もっとも、そのスペースの問題はスタジオだけでなく地上階や展望台までをも含めて通天閣すべて貸し切りにすることで解消したらしいが。
しかし、これはこれでわざわざそんなことしなくても他にもっと良い場所があったんじゃないのかという疑問を残してくれる。
大阪の名所の一つをジャックしての大会、と言うのは確かにインパクト抜群ではあるのだけれど……。

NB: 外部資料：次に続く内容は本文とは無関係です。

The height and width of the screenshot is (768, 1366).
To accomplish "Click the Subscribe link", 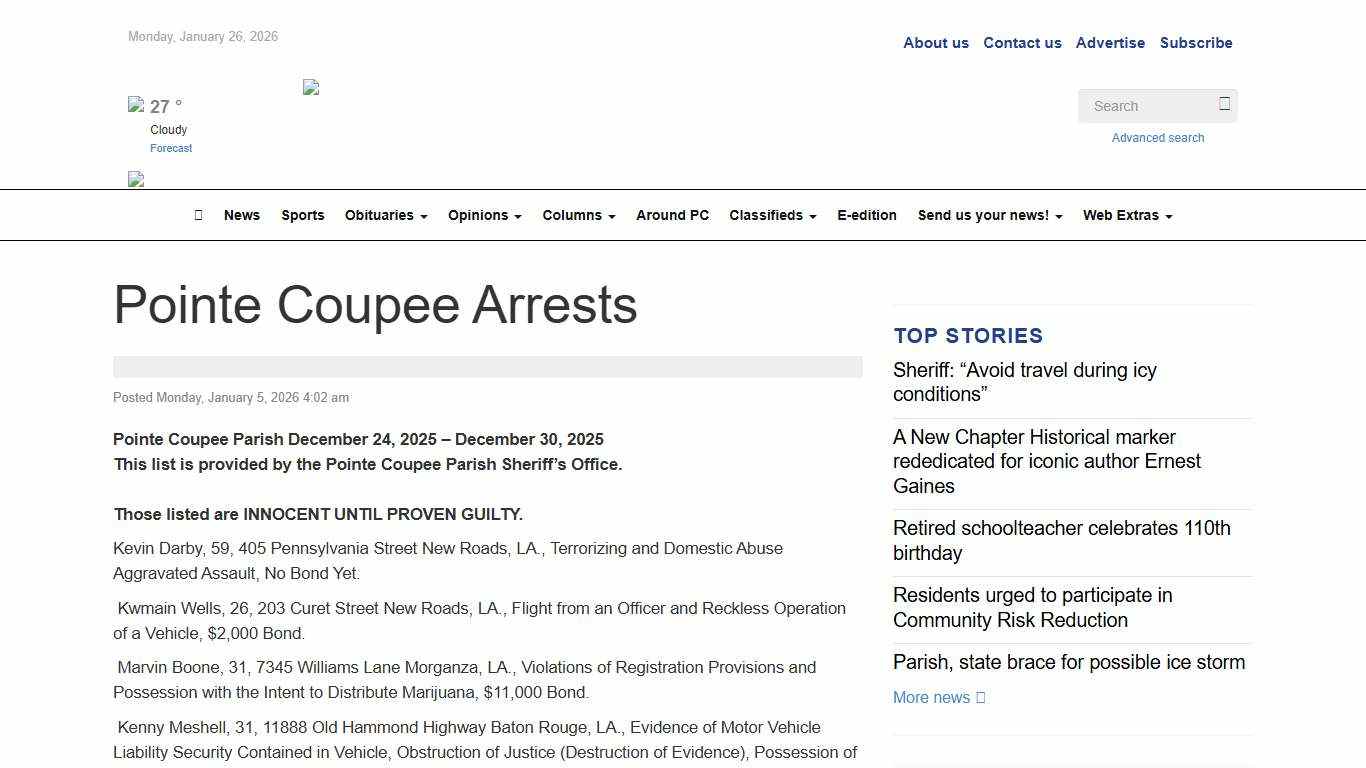I will point(1196,43).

「それに、もしかしたら君の兄貴にも会えるかもしれない」
『兄さんが!? それ、本当なの!?』
「あくまで可能性があるだけだよ。 闇雲に探しまわるよりはマシって程度」
『そう……』
夏芽のアニメチックな顔の上で明らかな落胆の色とそれ以上にはやる気持ちが混ざり合い、何とも言えない表情を作り上げる。
そんな彼女の額に手を伸ばす。 が、すぐにどうせ触れられやしないことを思い出して引っ込めた。

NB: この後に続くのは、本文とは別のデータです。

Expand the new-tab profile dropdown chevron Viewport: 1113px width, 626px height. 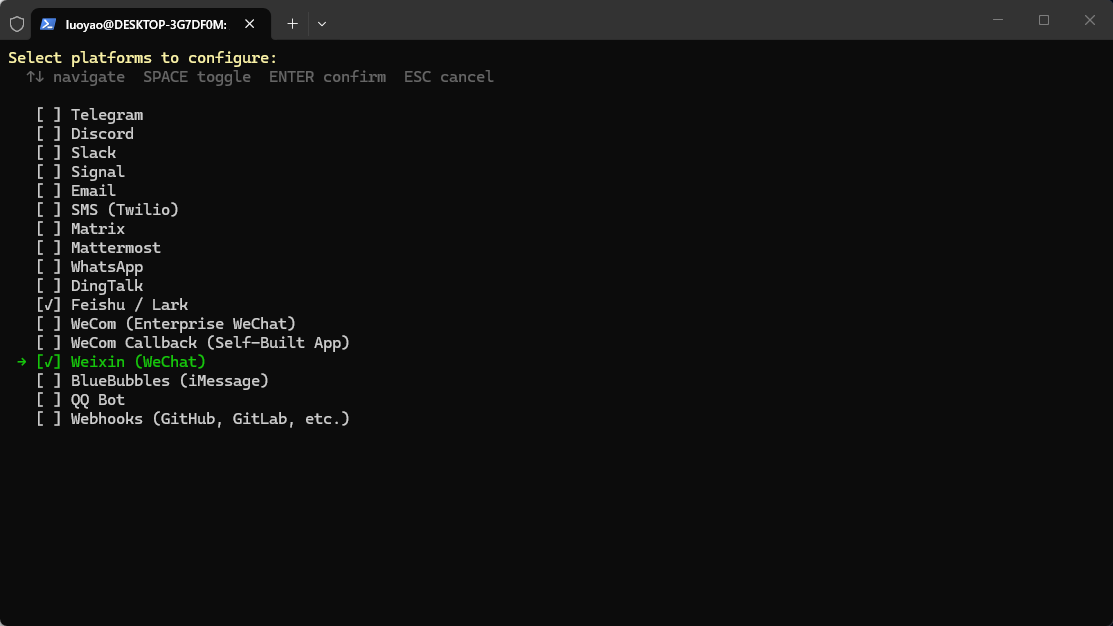coord(322,24)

そもそも、撫でるにしてもデコピンを食らわすにしても年上の女の子(ってのも妙な表現だが)相手にやる事ではない。
千里を相手にしている訳じゃないんだから、と言い聞かせる。
『何でもいいわ。 こんなところでぼさっとしてないで急ぐわよ!』
何より、彼女にそんな安い慰めは必要ないだろう。
すぐに気を取り直して勇ましく先へと突き進んでゆく俺にしか見えない少女。
その小さい割に頼もしくもある背中を苦笑交じりに見守りながら、後を追いかけた。
浪速警察署前の信号機が青に変わるのを待ちながら、通天閣を見上げる。
「警察に助力を求めるのはやっぱり難しいよな」
とてもじゃないが、今の状況を納得してもらえるように説明する自信がない。
時刻は11時22分。 大仰な名前のわりにちんまりした塔の向こうには真っ青に晴れ渡っていた。
夜ならネオンは白白と言ったところだろうか。 俺の頭上だけは橙一色のような気がしてならないけれど。
そんなとりとめもない思考と一緒にため息がこぼれた。